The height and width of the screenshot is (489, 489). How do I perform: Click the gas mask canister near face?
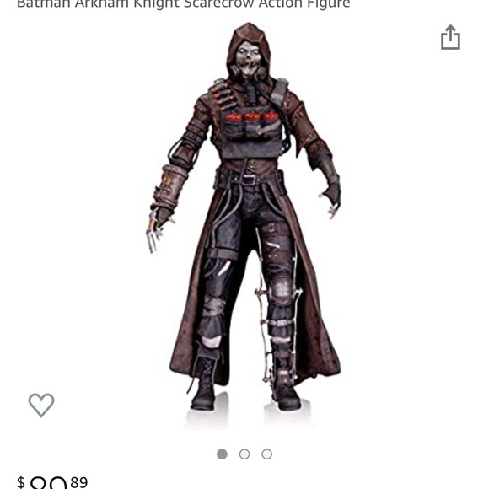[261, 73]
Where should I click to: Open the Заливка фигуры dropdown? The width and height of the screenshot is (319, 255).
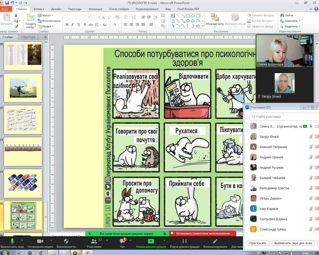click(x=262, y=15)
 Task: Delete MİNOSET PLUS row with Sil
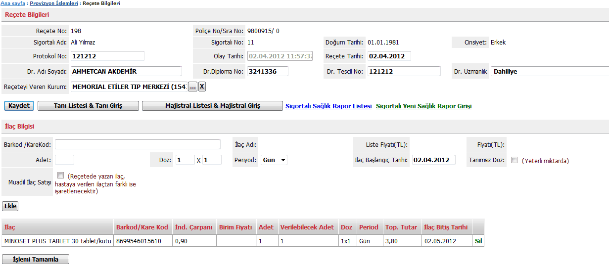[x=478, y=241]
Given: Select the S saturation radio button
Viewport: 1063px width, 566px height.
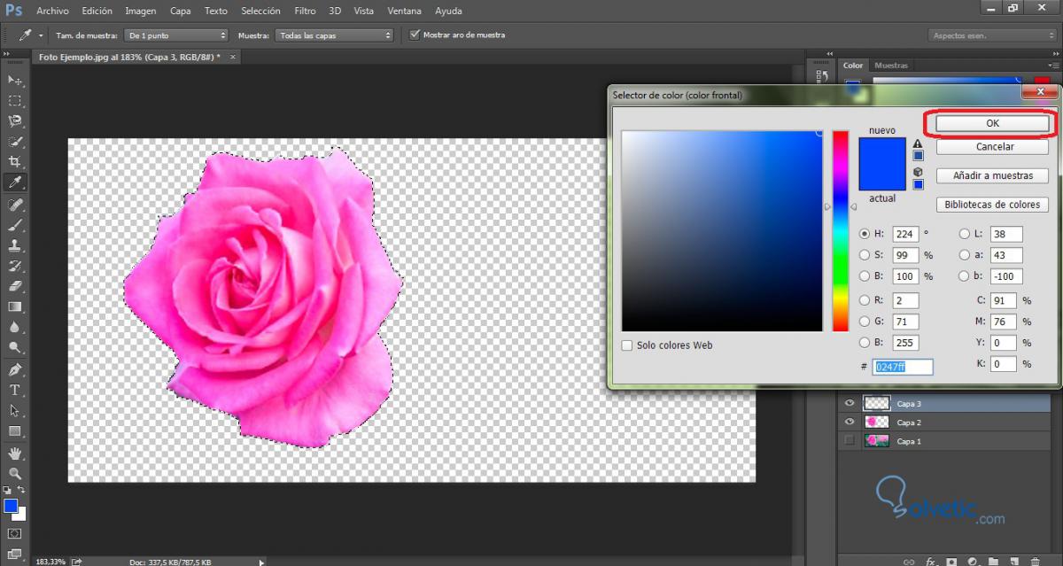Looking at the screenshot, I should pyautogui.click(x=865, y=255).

● ● ● ●

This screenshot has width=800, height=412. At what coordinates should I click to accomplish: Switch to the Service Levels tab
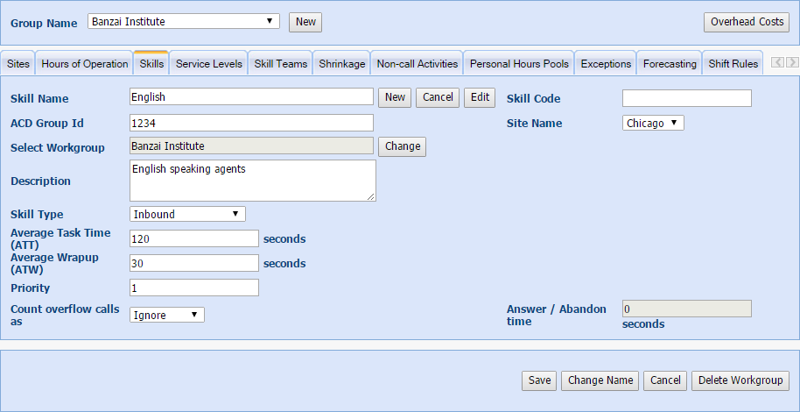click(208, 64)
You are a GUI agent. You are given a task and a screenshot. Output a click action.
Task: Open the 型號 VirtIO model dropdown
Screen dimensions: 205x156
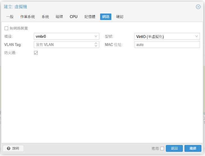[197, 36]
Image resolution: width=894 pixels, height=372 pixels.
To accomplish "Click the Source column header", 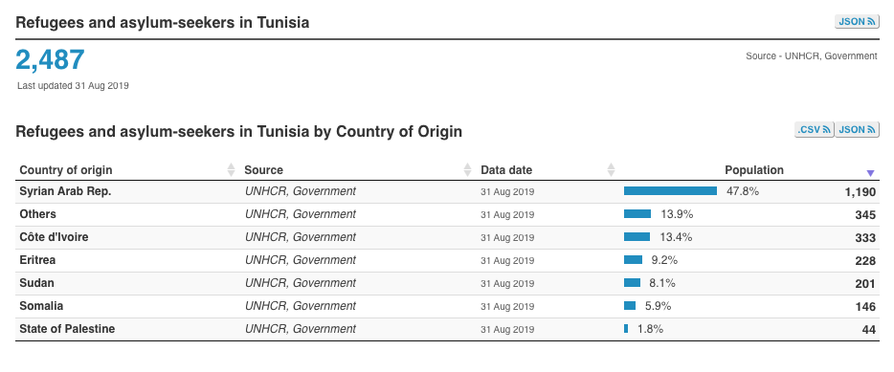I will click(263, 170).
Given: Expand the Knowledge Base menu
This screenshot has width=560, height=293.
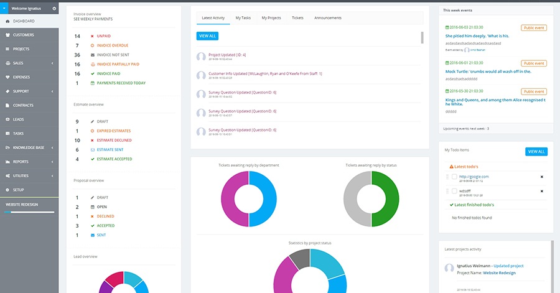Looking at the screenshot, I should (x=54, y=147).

● ● ● ●

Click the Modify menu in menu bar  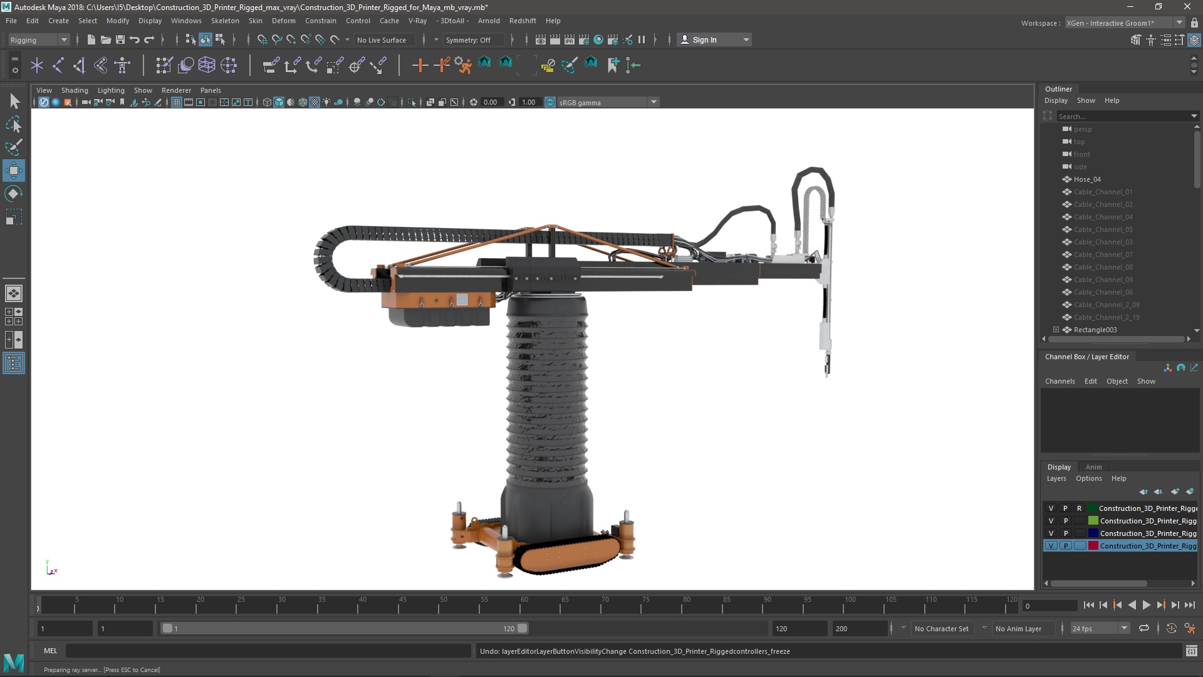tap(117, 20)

● ● ● ●

• **About this exercise**
In the records above, find the line with "This screenshot has width=800, height=412." and the line with "Image resolution: width=894". Write out exactly those lines and every one between, with no pictures and no other lines.

• **The answer**
This screenshot has width=800, height=412. At what coordinates should I click to accomplish: Switch to the Service Levels tab
click(208, 64)
You are a GUI agent. You are given a task and a screenshot. Output a click action.
Task: Open the 型號 VirtIO model dropdown
Screen dimensions: 205x156
[197, 36]
Image resolution: width=894 pixels, height=372 pixels.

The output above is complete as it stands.